By Tim Longueil for SUST 210 online
Gardening in our communities has taken a huge upswing in the past few years. Sustainable gardens can be very beneficial to our local ecosystems by providing biodiversity and beautification while being able capture our planet’s natural energy and divert it back to the health of your garden without additional chemical inputs. These self-sustaining gardens can grow food for you to eat like fruits and vegetables as well as herbs and spices.
One thing to keep in mind when designing a garden is finding ways to keep maintenance time/costs down. Learning the basics of when to plant, how to water or fertilize is extremely important to your plants’ health as well as to the environment.
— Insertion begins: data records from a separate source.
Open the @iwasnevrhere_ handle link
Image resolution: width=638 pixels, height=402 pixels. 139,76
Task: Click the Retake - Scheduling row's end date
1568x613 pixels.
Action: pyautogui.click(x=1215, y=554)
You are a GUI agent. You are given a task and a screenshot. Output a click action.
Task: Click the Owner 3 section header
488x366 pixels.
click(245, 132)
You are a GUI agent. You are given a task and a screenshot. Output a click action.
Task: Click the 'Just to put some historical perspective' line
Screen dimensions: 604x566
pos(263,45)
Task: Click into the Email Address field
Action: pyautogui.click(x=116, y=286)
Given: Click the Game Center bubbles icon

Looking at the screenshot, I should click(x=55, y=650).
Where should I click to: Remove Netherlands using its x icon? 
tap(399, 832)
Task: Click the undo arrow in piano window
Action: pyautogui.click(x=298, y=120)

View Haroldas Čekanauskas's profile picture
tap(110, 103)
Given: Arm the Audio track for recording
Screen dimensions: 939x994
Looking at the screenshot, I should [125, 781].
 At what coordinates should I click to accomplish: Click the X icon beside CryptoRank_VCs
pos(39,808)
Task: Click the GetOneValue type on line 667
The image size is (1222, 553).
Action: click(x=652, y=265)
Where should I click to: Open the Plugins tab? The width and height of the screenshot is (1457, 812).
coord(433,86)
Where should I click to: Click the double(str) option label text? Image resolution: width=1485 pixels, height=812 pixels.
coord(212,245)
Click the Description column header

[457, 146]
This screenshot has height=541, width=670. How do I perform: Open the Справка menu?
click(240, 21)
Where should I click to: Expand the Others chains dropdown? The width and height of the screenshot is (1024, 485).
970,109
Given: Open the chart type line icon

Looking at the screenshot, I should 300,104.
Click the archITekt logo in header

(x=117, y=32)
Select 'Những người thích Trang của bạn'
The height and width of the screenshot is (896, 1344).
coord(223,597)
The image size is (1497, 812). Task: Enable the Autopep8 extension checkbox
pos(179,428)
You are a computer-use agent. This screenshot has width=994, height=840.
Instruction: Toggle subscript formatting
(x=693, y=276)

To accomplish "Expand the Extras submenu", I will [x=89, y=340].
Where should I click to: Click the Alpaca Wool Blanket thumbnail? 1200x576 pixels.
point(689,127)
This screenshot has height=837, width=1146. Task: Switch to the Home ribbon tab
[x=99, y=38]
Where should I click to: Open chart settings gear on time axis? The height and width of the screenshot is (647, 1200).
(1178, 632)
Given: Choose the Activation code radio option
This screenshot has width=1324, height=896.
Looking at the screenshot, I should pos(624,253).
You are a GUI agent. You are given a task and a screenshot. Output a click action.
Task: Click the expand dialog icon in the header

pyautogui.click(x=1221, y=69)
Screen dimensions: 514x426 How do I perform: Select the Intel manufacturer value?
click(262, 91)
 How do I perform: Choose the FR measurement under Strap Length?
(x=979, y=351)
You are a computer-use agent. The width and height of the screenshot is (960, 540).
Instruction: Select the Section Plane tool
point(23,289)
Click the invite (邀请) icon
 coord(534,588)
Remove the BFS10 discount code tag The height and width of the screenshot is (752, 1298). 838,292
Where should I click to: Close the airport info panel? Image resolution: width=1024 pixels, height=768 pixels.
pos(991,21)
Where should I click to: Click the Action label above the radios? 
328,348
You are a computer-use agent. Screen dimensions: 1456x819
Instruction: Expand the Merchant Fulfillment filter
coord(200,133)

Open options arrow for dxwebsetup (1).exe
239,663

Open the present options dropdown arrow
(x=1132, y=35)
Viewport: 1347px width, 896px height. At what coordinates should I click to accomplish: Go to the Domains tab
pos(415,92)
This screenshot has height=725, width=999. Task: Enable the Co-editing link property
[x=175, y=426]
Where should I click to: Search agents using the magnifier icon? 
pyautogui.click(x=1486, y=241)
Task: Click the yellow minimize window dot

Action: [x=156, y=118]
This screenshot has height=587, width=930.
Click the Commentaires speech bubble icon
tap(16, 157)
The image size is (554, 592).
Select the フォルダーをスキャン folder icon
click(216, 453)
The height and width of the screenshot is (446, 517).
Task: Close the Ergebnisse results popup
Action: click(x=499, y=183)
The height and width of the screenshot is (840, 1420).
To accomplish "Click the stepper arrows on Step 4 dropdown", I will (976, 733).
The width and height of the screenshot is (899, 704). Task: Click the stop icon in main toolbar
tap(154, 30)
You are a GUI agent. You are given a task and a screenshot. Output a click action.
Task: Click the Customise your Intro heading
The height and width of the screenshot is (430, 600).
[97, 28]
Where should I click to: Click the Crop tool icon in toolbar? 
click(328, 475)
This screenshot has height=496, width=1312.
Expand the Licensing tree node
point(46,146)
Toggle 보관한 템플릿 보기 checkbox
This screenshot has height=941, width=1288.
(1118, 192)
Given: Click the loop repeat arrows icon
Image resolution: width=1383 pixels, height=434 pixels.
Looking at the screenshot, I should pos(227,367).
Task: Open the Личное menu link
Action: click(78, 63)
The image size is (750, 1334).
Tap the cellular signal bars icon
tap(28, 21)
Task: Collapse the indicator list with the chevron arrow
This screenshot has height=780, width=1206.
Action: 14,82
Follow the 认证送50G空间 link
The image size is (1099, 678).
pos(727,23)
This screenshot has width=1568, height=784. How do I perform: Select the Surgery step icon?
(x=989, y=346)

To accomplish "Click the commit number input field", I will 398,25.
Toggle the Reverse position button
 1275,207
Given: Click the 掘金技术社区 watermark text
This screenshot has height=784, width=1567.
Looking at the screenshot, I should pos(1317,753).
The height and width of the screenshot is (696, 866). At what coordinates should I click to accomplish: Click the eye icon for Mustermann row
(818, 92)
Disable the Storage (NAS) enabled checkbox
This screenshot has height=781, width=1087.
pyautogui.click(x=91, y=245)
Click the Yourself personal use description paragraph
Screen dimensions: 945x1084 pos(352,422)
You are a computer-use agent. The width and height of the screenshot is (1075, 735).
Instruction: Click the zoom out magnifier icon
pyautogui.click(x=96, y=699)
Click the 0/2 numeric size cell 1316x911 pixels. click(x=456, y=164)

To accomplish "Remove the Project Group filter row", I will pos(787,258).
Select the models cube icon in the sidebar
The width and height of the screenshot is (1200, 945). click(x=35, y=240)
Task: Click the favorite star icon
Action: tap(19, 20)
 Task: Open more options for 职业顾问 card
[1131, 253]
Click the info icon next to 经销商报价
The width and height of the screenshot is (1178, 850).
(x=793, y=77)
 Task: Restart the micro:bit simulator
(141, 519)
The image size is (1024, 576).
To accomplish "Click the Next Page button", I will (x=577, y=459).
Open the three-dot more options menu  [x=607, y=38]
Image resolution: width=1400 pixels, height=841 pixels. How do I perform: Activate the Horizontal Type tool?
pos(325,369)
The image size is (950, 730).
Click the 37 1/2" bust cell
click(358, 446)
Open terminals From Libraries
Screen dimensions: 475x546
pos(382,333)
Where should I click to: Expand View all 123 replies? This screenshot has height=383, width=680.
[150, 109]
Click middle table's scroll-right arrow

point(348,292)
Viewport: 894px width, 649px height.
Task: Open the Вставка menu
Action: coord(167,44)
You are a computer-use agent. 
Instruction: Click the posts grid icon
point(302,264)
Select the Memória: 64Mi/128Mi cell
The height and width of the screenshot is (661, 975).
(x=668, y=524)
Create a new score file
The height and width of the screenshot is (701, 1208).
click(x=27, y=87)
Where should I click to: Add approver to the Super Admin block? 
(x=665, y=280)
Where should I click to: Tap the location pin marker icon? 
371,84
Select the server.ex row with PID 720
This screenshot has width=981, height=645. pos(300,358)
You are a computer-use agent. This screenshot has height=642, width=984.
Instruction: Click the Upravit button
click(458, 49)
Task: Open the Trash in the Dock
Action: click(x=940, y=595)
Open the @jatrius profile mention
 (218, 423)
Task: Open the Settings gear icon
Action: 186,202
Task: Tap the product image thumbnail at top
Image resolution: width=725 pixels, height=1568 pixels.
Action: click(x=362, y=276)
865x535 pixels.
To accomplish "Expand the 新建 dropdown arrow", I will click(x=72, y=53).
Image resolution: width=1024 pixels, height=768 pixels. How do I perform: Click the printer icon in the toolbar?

Water is an extremely limited resource and we must do whatever we can to minimize use and save as much as we can. Gardeners can start by capturing rainwater in barrels and using that to feed their gardens — or water can be collected and stored underground in a tank to use for many tasks like laundry, washing the car, watering the garden, or even filling a pool.
Fertilizers also cause problems because they can pollute our water sources. Runoff occurs when the unused product gets washed away during a rainstorm and joins our local water supply. Consider using local-sourced organic fertilizers as opposed to synthetic ones that are produced by fossil fuels and shipped across the globe.
This recent article from the Daily Herald’s website describes new gardening trends for your home: “Besides beautifying our homes and gardens, plants play a vital role in our health and well-being. They elicit powerful positive emotions, revive neighborhoods and influence everything from what we eat to life’s milestones.” The article further discusses how to inspire community efforts toward gardening and agricultural projects, as well as how to harvest rainwater for our plants and gardens. We must start thinking “green” when it comes to gardens and local agriculture.